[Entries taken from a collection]

▼▼▼

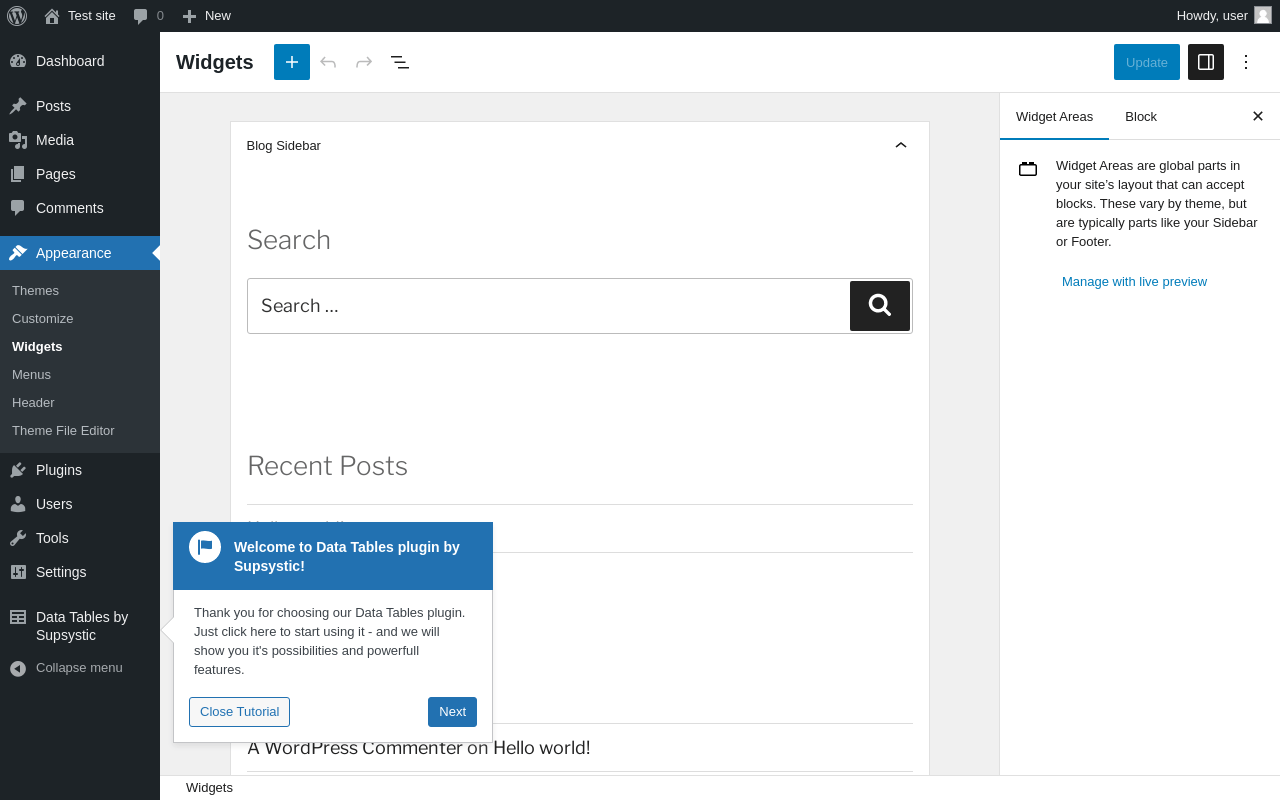The image size is (1280, 800).
Task: Click the comments bubble in the admin bar
Action: pyautogui.click(x=148, y=16)
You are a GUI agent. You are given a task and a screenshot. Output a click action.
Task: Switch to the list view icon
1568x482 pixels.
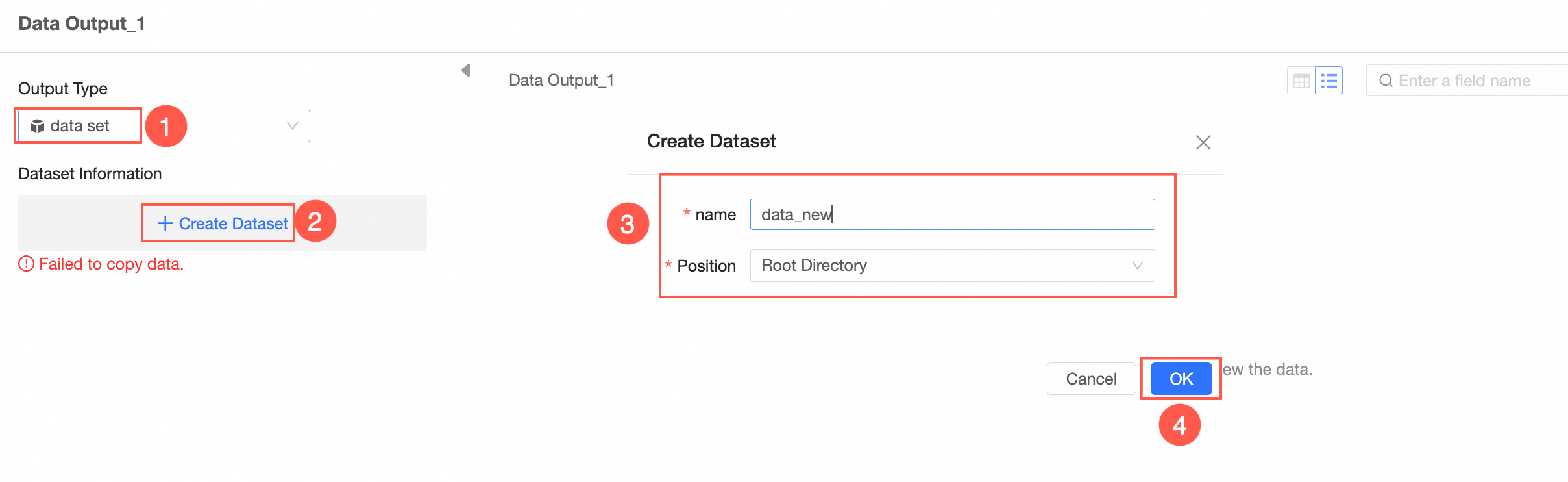click(1329, 81)
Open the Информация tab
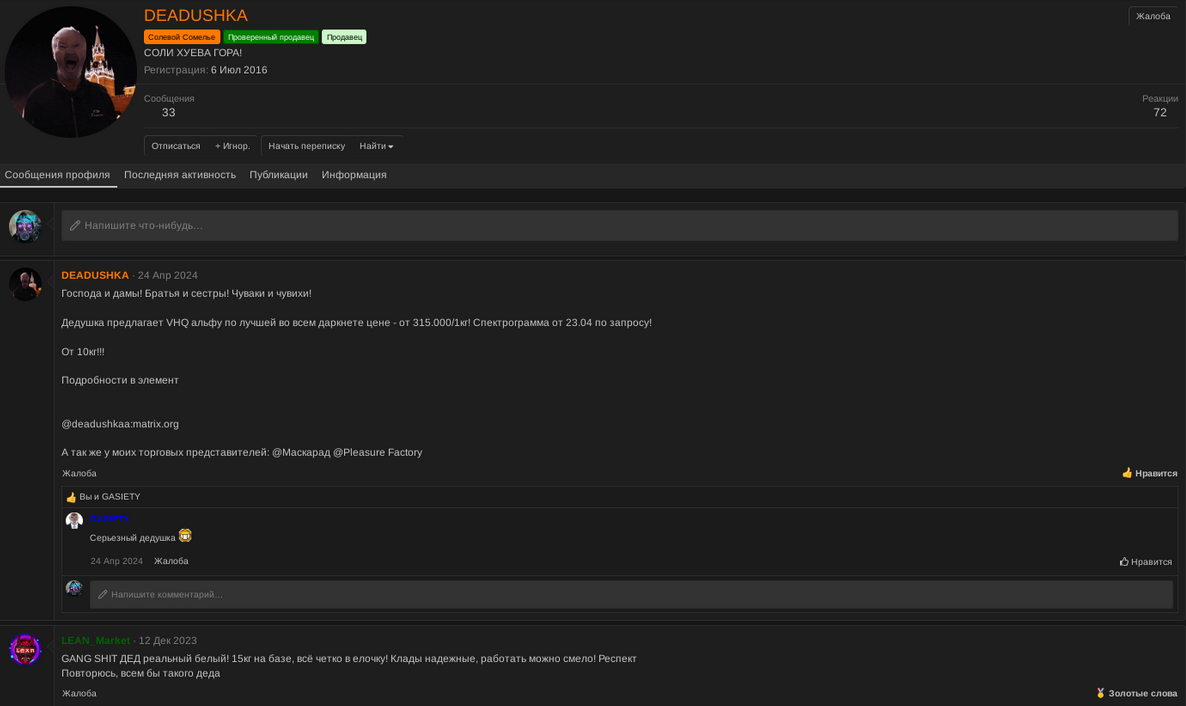This screenshot has height=706, width=1186. 354,175
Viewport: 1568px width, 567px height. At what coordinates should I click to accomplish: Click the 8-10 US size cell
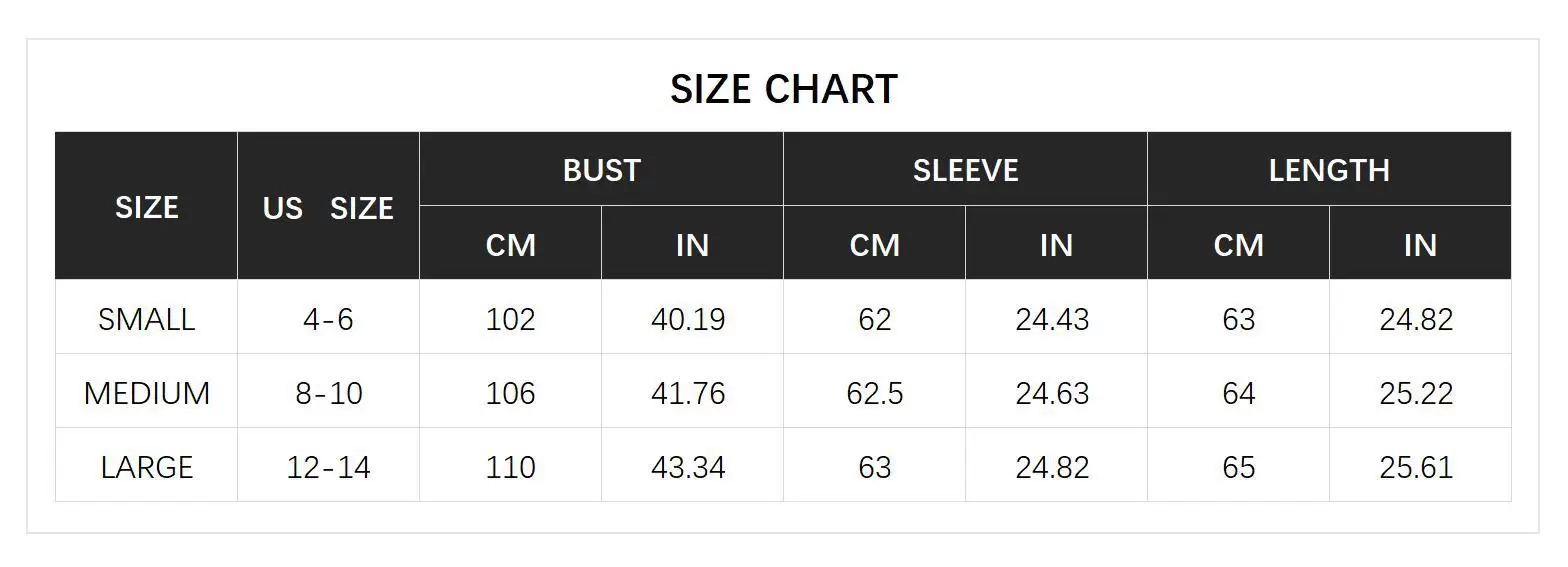[x=328, y=393]
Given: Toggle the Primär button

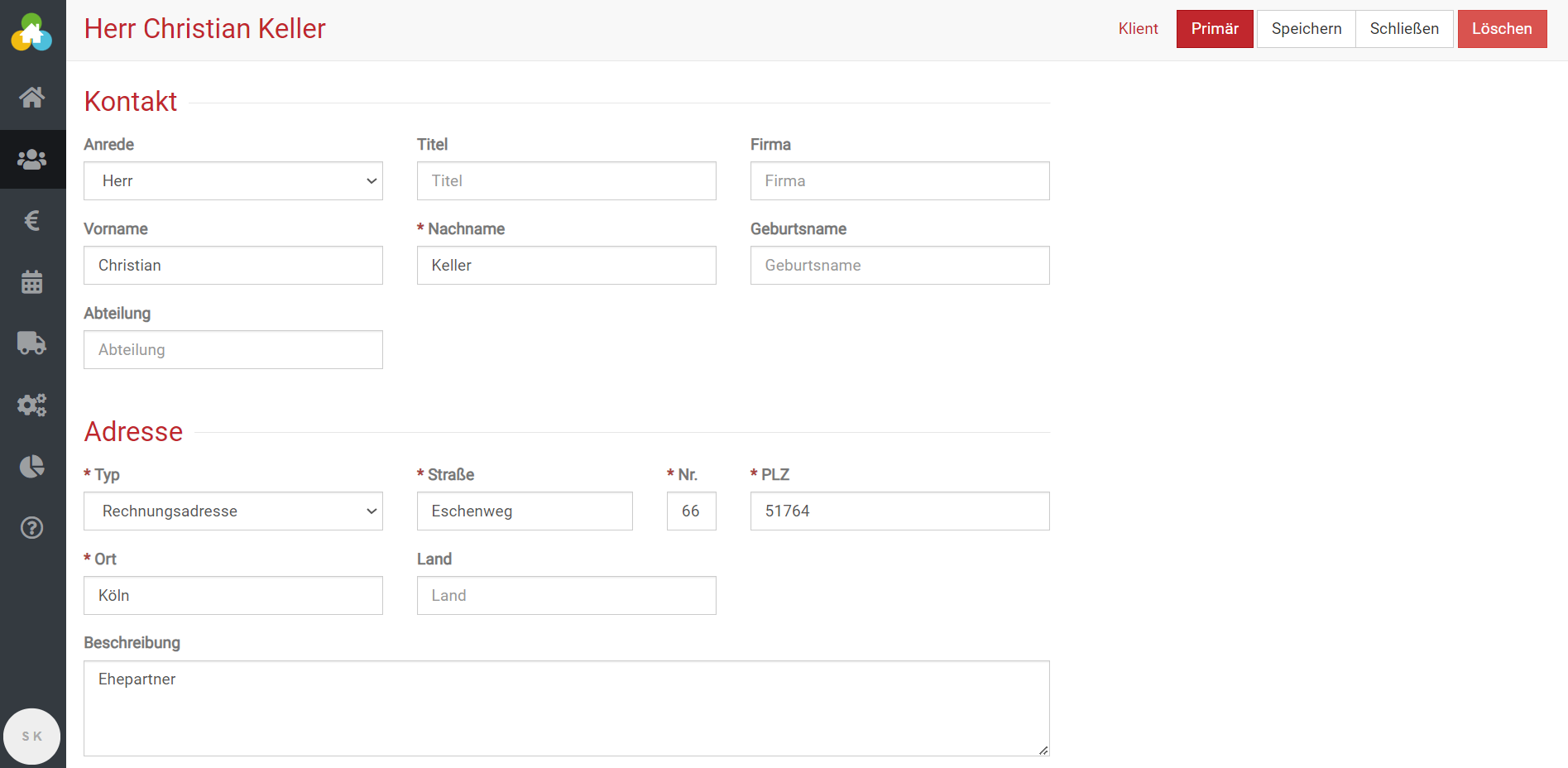Looking at the screenshot, I should [x=1214, y=29].
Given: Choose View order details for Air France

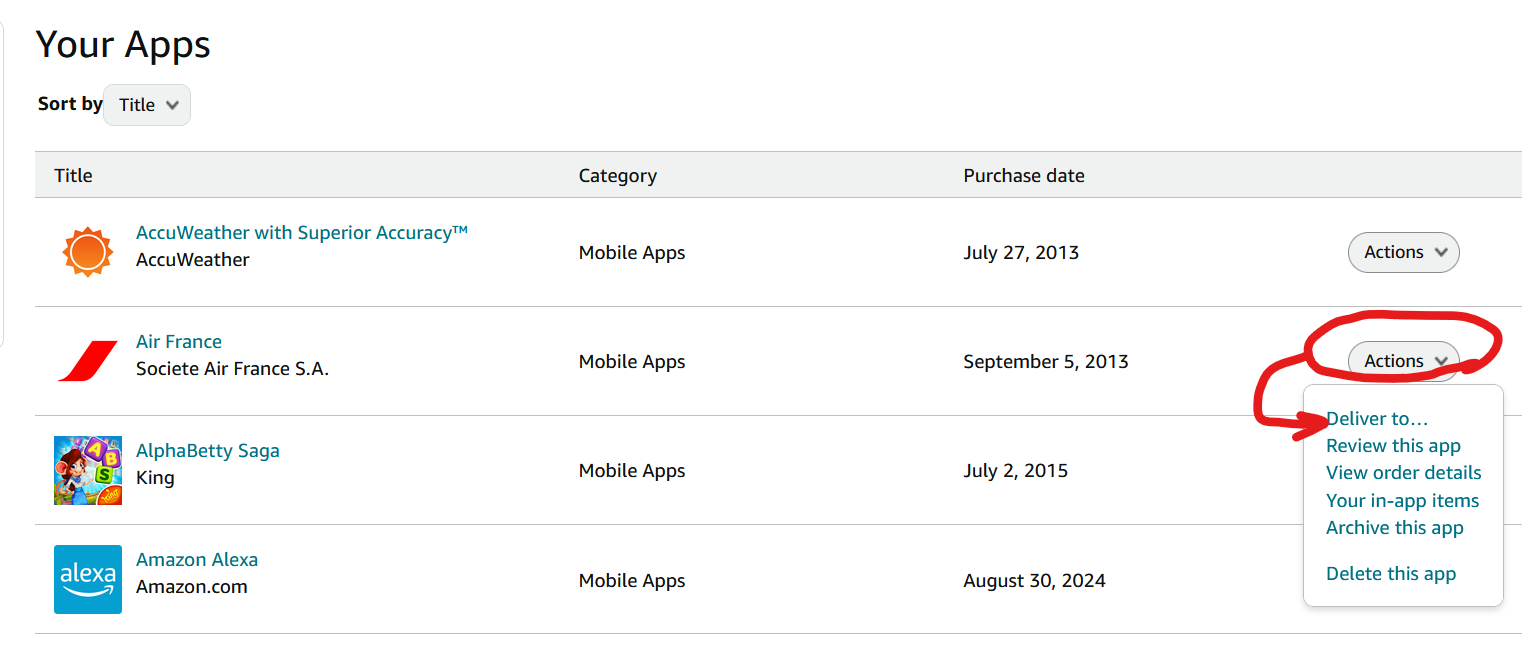Looking at the screenshot, I should [1403, 472].
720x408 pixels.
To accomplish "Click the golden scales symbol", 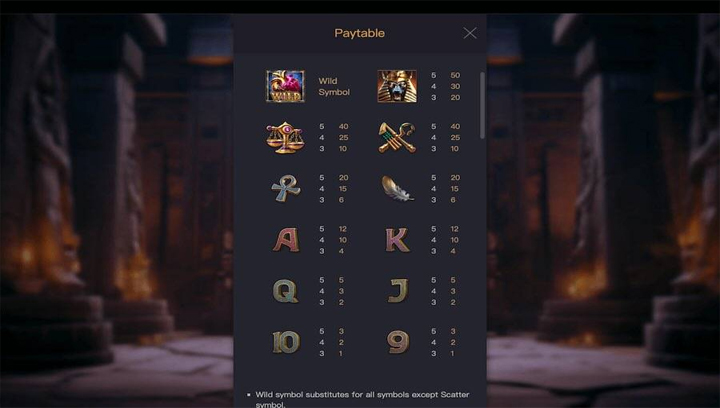I will (285, 138).
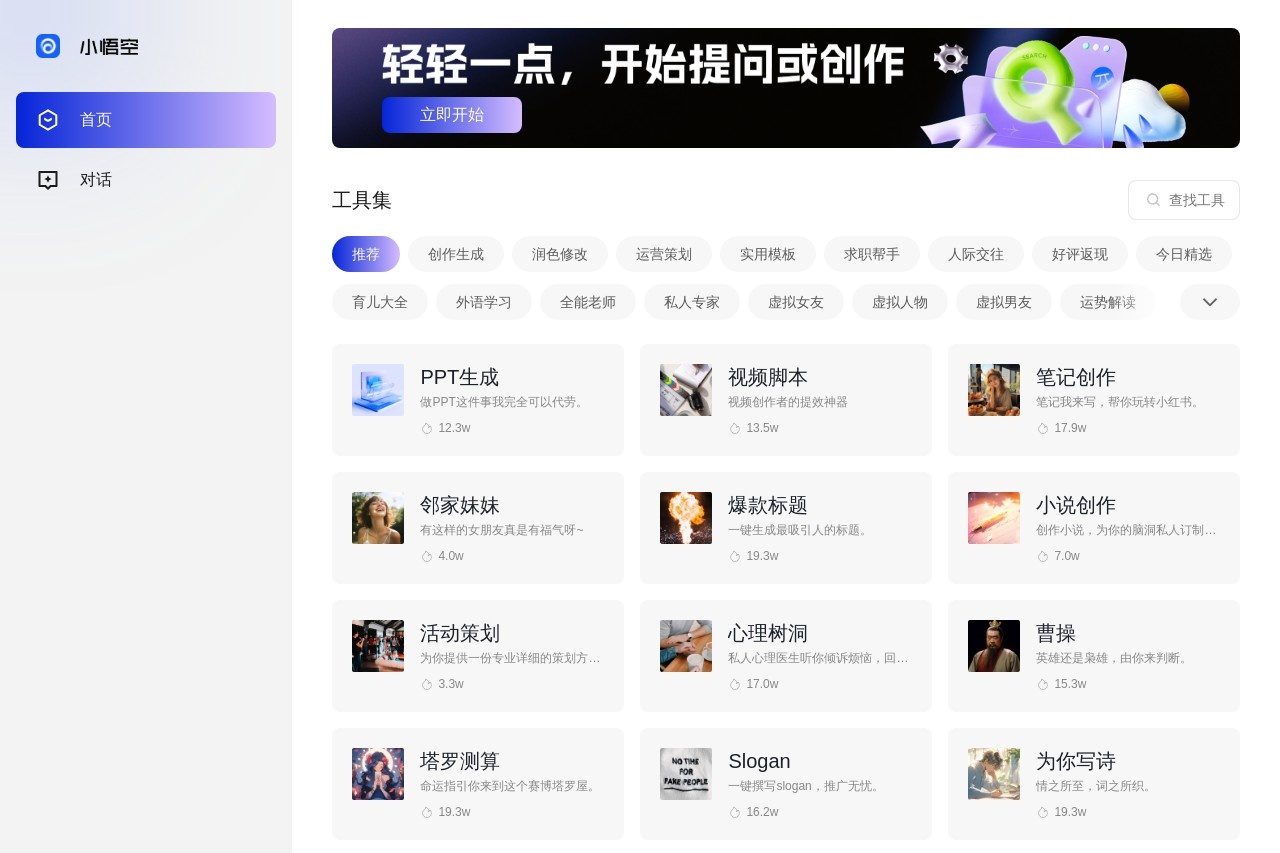Click the magnifier icon in the 查找工具 search bar

[1153, 200]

▲▲▲

The task ▸ Those lines of the records above that run from the one containing "Open the Информация tab" through the one containing "720x408 pixels." should be returned exactly, with no pictures among them.

Written solution ▸
Open the Информация tab
This screenshot has height=706, width=1186. 354,175
Viewport: 1568px width, 567px height. At what coordinates should I click to accomplish: Click the 8-10 US size cell
[x=328, y=393]
Given: Toggle the Primär button

Looking at the screenshot, I should [x=1214, y=29].
Given: Choose View order details for Air France

Looking at the screenshot, I should [1403, 472].
720x408 pixels.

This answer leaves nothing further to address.